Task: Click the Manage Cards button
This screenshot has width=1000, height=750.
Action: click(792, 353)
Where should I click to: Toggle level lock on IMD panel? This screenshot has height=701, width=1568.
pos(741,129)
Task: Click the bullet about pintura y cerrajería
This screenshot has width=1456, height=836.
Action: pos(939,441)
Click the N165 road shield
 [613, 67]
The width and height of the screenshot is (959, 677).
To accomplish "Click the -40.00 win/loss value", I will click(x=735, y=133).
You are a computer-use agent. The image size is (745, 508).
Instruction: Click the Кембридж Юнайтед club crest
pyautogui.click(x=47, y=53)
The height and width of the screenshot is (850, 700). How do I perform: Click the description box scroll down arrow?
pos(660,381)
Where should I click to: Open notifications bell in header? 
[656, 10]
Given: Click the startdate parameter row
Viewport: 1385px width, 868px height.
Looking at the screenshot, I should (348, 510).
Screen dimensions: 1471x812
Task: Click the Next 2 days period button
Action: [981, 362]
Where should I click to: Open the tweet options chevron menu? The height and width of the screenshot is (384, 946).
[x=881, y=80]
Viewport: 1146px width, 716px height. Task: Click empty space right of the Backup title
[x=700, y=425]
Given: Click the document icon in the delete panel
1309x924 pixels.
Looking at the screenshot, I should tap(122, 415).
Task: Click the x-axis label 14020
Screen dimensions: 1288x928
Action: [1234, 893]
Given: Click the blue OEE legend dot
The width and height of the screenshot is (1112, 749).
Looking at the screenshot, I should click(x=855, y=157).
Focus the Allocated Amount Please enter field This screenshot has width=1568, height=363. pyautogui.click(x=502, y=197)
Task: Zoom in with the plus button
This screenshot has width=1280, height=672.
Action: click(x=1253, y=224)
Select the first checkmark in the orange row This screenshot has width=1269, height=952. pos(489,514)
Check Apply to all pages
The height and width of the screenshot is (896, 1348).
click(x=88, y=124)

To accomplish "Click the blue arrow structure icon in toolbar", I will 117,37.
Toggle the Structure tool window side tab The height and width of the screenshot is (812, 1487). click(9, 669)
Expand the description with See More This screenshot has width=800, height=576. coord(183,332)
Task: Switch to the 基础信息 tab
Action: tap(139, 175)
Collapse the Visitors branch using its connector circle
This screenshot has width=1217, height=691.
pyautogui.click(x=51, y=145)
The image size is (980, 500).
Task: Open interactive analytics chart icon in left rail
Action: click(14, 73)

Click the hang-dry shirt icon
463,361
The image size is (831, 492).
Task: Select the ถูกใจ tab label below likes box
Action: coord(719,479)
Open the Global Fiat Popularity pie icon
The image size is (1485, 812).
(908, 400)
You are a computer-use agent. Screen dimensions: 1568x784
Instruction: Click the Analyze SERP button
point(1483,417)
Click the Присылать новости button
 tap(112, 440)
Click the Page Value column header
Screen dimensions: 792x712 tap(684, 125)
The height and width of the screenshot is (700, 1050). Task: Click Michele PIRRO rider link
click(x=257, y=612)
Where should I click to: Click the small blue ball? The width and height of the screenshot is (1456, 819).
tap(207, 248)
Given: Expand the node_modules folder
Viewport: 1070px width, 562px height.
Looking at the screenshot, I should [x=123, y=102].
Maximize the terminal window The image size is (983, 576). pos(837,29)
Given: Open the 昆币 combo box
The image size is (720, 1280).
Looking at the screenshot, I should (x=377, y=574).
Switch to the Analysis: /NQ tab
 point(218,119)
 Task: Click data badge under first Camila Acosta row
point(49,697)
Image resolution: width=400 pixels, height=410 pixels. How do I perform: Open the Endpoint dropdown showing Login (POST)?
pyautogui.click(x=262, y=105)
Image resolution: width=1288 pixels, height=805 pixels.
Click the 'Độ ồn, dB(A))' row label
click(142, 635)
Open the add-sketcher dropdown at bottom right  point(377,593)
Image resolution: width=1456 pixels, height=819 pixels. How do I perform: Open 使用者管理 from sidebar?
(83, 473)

_ _ _

> Stated problem
Rewrite all of the data above, substituting "Screen resolution" for every occurrence of "Image resolution" and leaving everything else unchanged.

> Output
Task: Click the Manage Cards button
This screenshot has width=1000, height=750.
Action: click(792, 353)
Where should I click to: Toggle level lock on IMD panel? This screenshot has height=701, width=1568.
pos(741,129)
Task: Click the bullet about pintura y cerrajería
This screenshot has width=1456, height=836.
Action: pos(939,441)
Click the N165 road shield
 [613, 67]
The width and height of the screenshot is (959, 677).
To accomplish "Click the -40.00 win/loss value", I will click(x=735, y=133).
You are a computer-use agent. The image size is (745, 508).
Instruction: Click the Кембридж Юнайтед club crest
pyautogui.click(x=47, y=53)
The height and width of the screenshot is (850, 700). How do I perform: Click the description box scroll down arrow?
pos(660,381)
Where should I click to: Open notifications bell in header? 
[656, 10]
Given: Click the startdate parameter row
Viewport: 1385px width, 868px height.
Looking at the screenshot, I should (348, 510).
Screen dimensions: 1471x812
Task: Click the Next 2 days period button
Action: [981, 362]
Where should I click to: Open the tweet options chevron menu? The height and width of the screenshot is (384, 946).
[x=881, y=80]
Viewport: 1146px width, 716px height. Task: Click empty space right of the Backup title
[x=700, y=425]
Given: Click the document icon in the delete panel
1309x924 pixels.
Looking at the screenshot, I should tap(122, 415).
Task: Click the x-axis label 14020
Screen dimensions: 1288x928
Action: [1234, 893]
Given: Click the blue OEE legend dot
The width and height of the screenshot is (1112, 749).
Looking at the screenshot, I should click(x=855, y=157).
Focus the Allocated Amount Please enter field This screenshot has width=1568, height=363. pyautogui.click(x=502, y=197)
Task: Zoom in with the plus button
This screenshot has width=1280, height=672.
Action: click(x=1253, y=224)
Select the first checkmark in the orange row This screenshot has width=1269, height=952. pos(489,514)
Check Apply to all pages
The height and width of the screenshot is (896, 1348).
click(x=88, y=124)

To accomplish "Click the blue arrow structure icon in toolbar", I will 117,37.
Toggle the Structure tool window side tab The height and width of the screenshot is (812, 1487). click(9, 669)
Expand the description with See More This screenshot has width=800, height=576. coord(183,332)
Task: Switch to the 基础信息 tab
Action: tap(139, 175)
Collapse the Visitors branch using its connector circle
This screenshot has width=1217, height=691.
pyautogui.click(x=51, y=145)
The image size is (980, 500).
Task: Open interactive analytics chart icon in left rail
Action: click(14, 73)

Click the hang-dry shirt icon
463,361
The image size is (831, 492).
Task: Select the ถูกใจ tab label below likes box
Action: coord(719,479)
Open the Global Fiat Popularity pie icon
The image size is (1485, 812).
(908, 400)
You are a computer-use agent. Screen dimensions: 1568x784
Instruction: Click the Analyze SERP button
point(1483,417)
Click the Присылать новости button
 tap(112, 440)
Click the Page Value column header
Screen dimensions: 792x712 tap(684, 125)
The height and width of the screenshot is (700, 1050). Task: Click Michele PIRRO rider link
click(x=257, y=612)
Where should I click to: Click the small blue ball? The width and height of the screenshot is (1456, 819).
tap(207, 248)
Given: Expand the node_modules folder
Viewport: 1070px width, 562px height.
Looking at the screenshot, I should [x=123, y=102].
Maximize the terminal window The image size is (983, 576). pos(837,29)
Given: Open the 昆币 combo box
The image size is (720, 1280).
Looking at the screenshot, I should (x=377, y=574).
Switch to the Analysis: /NQ tab
 point(218,119)
 Task: Click data badge under first Camila Acosta row
point(49,697)
Screen resolution: width=400 pixels, height=410 pixels. How do I perform: Open the Endpoint dropdown showing Login (POST)?
pyautogui.click(x=262, y=105)
Screen resolution: width=1288 pixels, height=805 pixels.
Click the 'Độ ồn, dB(A))' row label
click(142, 635)
Open the add-sketcher dropdown at bottom right  point(377,593)
Screen resolution: width=1456 pixels, height=819 pixels. How do I perform: Open 使用者管理 from sidebar?
(83, 473)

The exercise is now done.